→ **Exercise objective**:
Return exactly the lines of the entries that start at the line containing "622x288 pixels." and continue to the last line. Omit the pictures.
::: Data to use
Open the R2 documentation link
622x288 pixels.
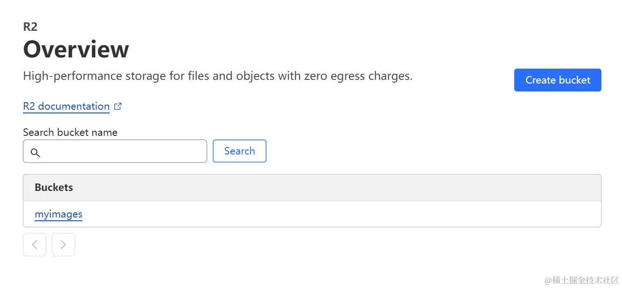[x=66, y=106]
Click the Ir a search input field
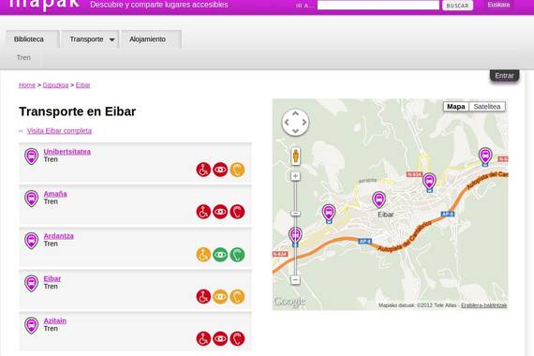Viewport: 534px width, 356px height. tap(378, 5)
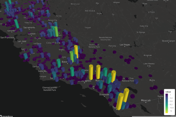This screenshot has height=117, width=176.
Task: Select the Las Vegas city label
Action: coord(125,45)
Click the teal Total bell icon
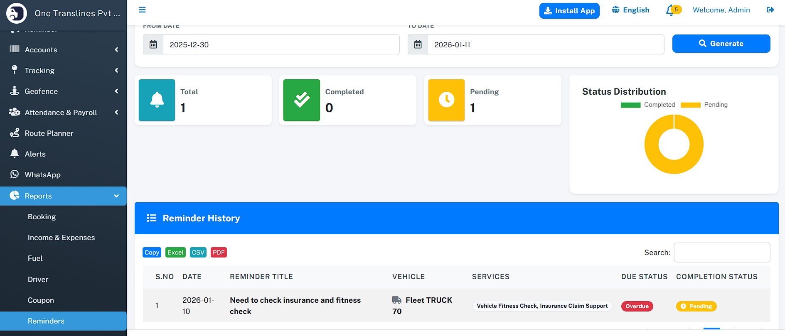 click(157, 100)
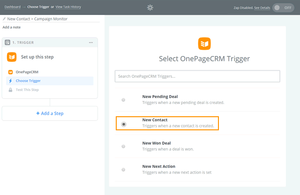The height and width of the screenshot is (195, 300).
Task: Select the New Contact radio button
Action: tap(124, 124)
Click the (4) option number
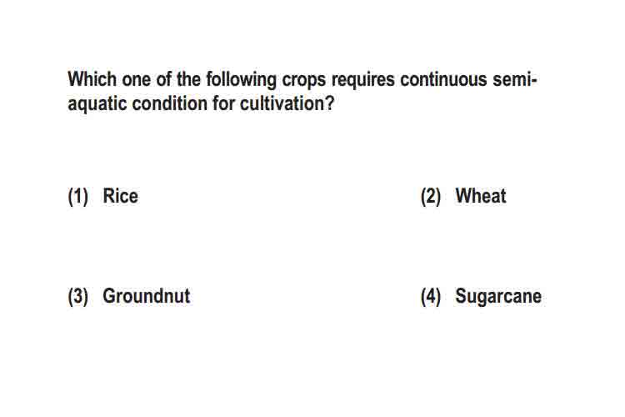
::::::
→ **Result**:
622x288 pixels.
[x=66, y=106]
Click the Ir a search input field
Viewport: 534px width, 356px height. tap(378, 5)
This screenshot has height=117, width=176.
Task: Select the Las Vegas city label
Action: coord(125,45)
Click the teal Total bell icon
 click(157, 100)
The height and width of the screenshot is (195, 300).
Task: Select the New Contact radio button
Action: tap(124, 124)
Click the (4) option number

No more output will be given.